The finding about LTBP4 ’s association with disease recurrence is particularly encouraging, the paper reports, because the corresponding protein is known to regulate the TGF-β pathway, which has previously been shown to be important in aggressive gliomas. In a series of laboratory experiments using glioma cell lines, they showed that silencing LTBP4 markedly reduced cell proliferation. The scientists are currently investigating whether this discovery could offer an effective strategy for eliminating the clones that drive advanced GBM.
In addition, they determined that methylation of the gene MGMT at diagnosis predicted longer survival, while low expression of MGMT at recurrence was significantly related to better prognosis. Most interestingly, the team found relapse-specific gene fusions involving the MGMT gene that drive resistance to treatment. Such a diagnostic marker could in the future potentially serve as a prognostic marker and help clinicians in treatment planning.
Leading the study were Raul Rabadan, PhD, an associate professor in the Departments of Systems Biology and Biomedical Informatics, and Antonio Iavarone, MD, professor of neurology and pathology and cell biology in the Institute for Cancer Genetics, and a member of the Herbert Irving Comprehensive Cancer Center.

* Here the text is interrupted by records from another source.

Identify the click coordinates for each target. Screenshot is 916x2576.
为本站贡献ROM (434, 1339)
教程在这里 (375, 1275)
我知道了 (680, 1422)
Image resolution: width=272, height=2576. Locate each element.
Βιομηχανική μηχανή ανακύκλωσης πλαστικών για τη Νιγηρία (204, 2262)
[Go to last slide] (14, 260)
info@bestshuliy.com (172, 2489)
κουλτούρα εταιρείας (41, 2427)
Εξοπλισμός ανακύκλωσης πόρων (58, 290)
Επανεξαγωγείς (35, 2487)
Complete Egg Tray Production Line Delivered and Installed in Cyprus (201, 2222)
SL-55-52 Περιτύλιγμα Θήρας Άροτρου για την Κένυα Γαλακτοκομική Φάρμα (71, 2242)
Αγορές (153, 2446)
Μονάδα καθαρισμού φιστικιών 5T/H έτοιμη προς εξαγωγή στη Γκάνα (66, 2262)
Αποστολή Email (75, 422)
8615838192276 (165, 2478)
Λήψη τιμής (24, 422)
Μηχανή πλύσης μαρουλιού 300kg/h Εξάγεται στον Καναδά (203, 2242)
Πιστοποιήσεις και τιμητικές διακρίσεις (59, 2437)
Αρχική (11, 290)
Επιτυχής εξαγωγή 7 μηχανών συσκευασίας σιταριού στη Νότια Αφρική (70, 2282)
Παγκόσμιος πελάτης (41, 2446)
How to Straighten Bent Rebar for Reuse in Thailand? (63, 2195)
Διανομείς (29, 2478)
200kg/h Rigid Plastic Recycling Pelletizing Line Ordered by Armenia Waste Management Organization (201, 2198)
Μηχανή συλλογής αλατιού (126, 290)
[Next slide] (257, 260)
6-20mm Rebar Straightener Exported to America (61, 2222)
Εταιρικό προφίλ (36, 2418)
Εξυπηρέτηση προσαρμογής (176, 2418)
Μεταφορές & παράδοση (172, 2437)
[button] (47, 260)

“This work illuminates the power of genomic techniques for precision medicine approaches to cancer,” Rabadan says. “Despite the complexity of these tumors, we were able to identify mutations in pathways associated with progression, new fusion genes contributing to drug resistance, and novel markers of survival. We think that this opens some promising avenues for treating aggressive GBM tumors, and for implementing detection techniques that could help in early diagnosis.”
The research was conducted as part of Columbia University’s Center for Topology of Cancer Evolution and Heterogeneity, one of five national centers in the National Cancer Institute’s Physical Sciences–Oncology Network. Other scientists who participated in this study are based at the Fondazione IRCCS Istituto Neurologico Besta (Milan, Italy), Samsung Medical Center (Seoul, South Korea), and the University of Texas at Austin.
— Chris Williams
Wang J, Cazzato E, Ladewig E, Frattini V, Rosenbloom DIS, Zairis S, Abate F, Liu Z, Elliott O, Shin Y-J, Lee J-K, Lee I-H, Park W-Y, Eoli M, Blumberg AJ, Lasorella A, Nam D-H, Finocchiaro G, Iavarone A, Rabadan R. Clonal evolution of glioblastoma under therapy. Nat Genet. 2016 Jun 6.